Differential diagnosis of wide complex tachycardias – Part IV

Let’s look at a more typical case of wide complex tachycardia.

This case comes from Lt. Jason Kinley of Xenia Fire Division. If you’re not familiar with Xenia Fire Division in Xenia, OH, they have an outstanding prehospital 12 lead ECG program. Jason is also one of the co-moderators at the EMS-to-Balloon (E2B) Challenge! listserv at Yahoo!

Here’s the story.

EMS is called for a 89 year old male with chest pain. Onset 30 minutes ago. Non-radiating. Patient is A+OX4. Skin is moist. Skin color is good. No increase in respiratory effort. Meds for diabetes, hypertension, and unspecified heart problem (patient is a poor historian). The patient is reluctant to go to the hospital. He states he was seen 4 days ago for a possible TIA.



Yes, I know the computerized interpretive statement has been removed. That’s my fault!
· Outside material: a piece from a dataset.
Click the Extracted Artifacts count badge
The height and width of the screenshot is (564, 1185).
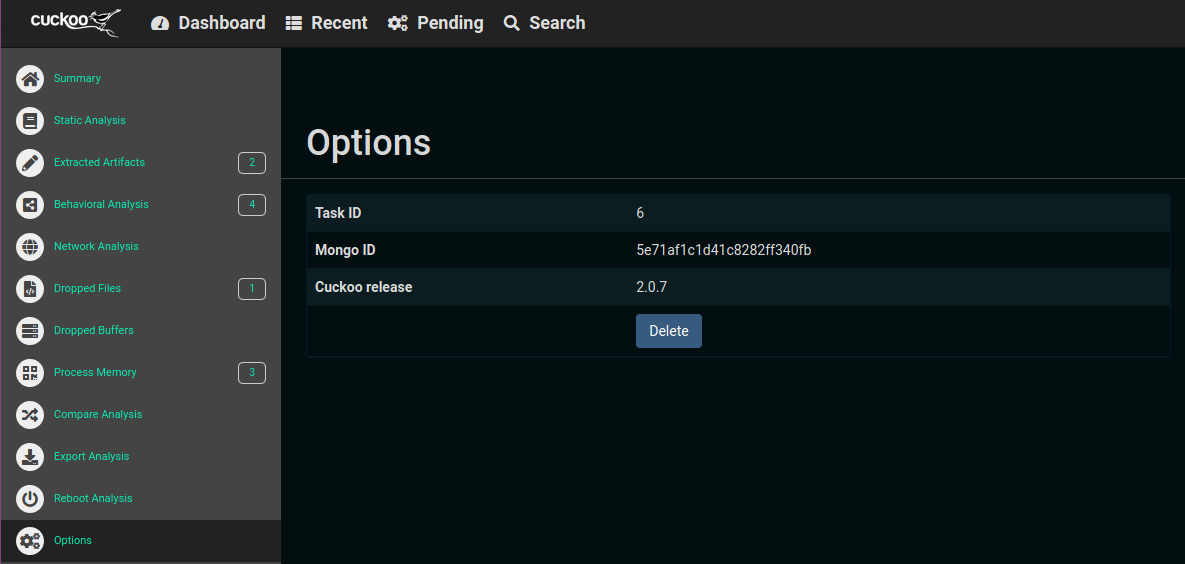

Here are the computer measurements:

HR: 150
PR: *
QRS: 126
QT/QTc: 304/475
P-R-T: * -51 110

The treating paramedics correctly identified this as a regular wide complex tachycardia. Because the patient was hemodynamically stable, they initiated a 150 mg bolus of Amiodarone over 10 minutes, with no change to the heart rhythm.

Why Amiodarone?

Because according to the 2005 AHA ECC guidelines, that’s the drug you give for undifferentiated regular wide complex tachycardia. It’s supposed to be therapeutic for both ventricular and supraventricular tachycardias.
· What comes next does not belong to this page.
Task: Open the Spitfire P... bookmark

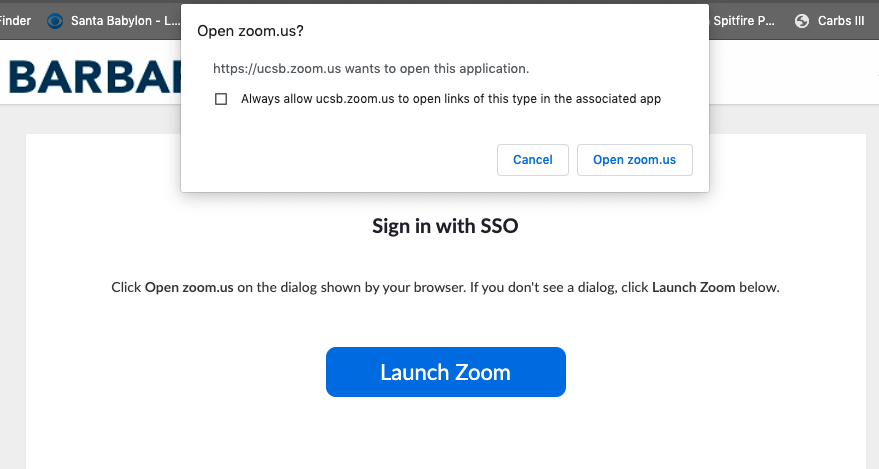Action: (743, 21)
You will remember the patient stated that he was seen 4 days prior for a possible TIA. Well, it turns out that the same EMS system brought him to the hospital. As luck would have it, they performed a prehospital 12 lead ECG at that time.

Here it is.


Computer measurements:

HR: 100
PR: 232
QRS: 134
QT/QTc: 350/451
P-R-T: 50 -56 91

Now compare the QRS morphology in the first PH12ECG to the PH12ECG taken 4 days prior, when the patient was in borderline sinus tachycardia with 1AVB.*

Is it a match? You bet! This patient has a pre-existing intraventricular conduction defect (or atypical LBBB). Note the S wave in lead V6.

Was this patient in ventricular tachycardia? No.
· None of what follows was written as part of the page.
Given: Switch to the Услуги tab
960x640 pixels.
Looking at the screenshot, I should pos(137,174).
Considering the heart rate of exactly 150, the pseudo-R wave in lead V1 during the tachycardia, and the recently history of possible TIA, 2:1 atrial flutter is the most likely explanation.

However, the first rule applies! In the absence of an “old” ECG for comparison, it’s VT until proven otherwise.

The patient didn’t covert to sinus rhythm, but it was a well-executed call, and no harm came to the patient.

* 3:1 atrial flutter is also a possibility. Note the heart rate of exactly 100.

See also:

Differential diagnosis of wide complex tachycardias Part I

Differential diagnosis of wide complex tachycardias Part II

Differential diagnosis of wide complex tachycardias Part III

Differential diagnosis of wide complex tachycardias Part IV

Differential diagnosis of wide complex tachycardias Part V

Differential diagnosis of wide complex tachycardias Part VI

3 Comments

  • Vince D says:

    Just trudging through the site looking for a-flutter cases and came across this post. I'm thinking this one may actually be a case of juntional tach. True, the rate is perfect for flutter, but although I see signs of atrial activity in I, II, aVR, and V1 (the pseudo-S you noted), I'm not convinced that p' wave has a partner 400ms after it to clinch the diagnosis of flutter, leaving retograde conduction from the junction as the most likely culprit (in my opinion). The abnormall flat T-Q segments in the limb leads also strike me at pointing towards a sub-atrial pacemaker.

  • Vince D. – It's a nuanced case. This was discussed a number of years ago on the EKG Club at Yahoo! At the time Tomas Garcia, M.D. (author of 12-Lead ECG – The Art of Interpretation) felt that it was 2:1 atrial flutter.

    http://health.groups.yahoo.com/group/ekg_club/message/1814

    Unfortunately, the really cool graphic he created to help explain it was not retained by the archives.

  • VinceD says:

    Thanks for the quick response, and although I'm still not entirely convinced, I'm finding it very hard to disagree as Dr. Garcia is a very smart man. I suppose I'll just file it away and take a look at it down the line to see what I think then.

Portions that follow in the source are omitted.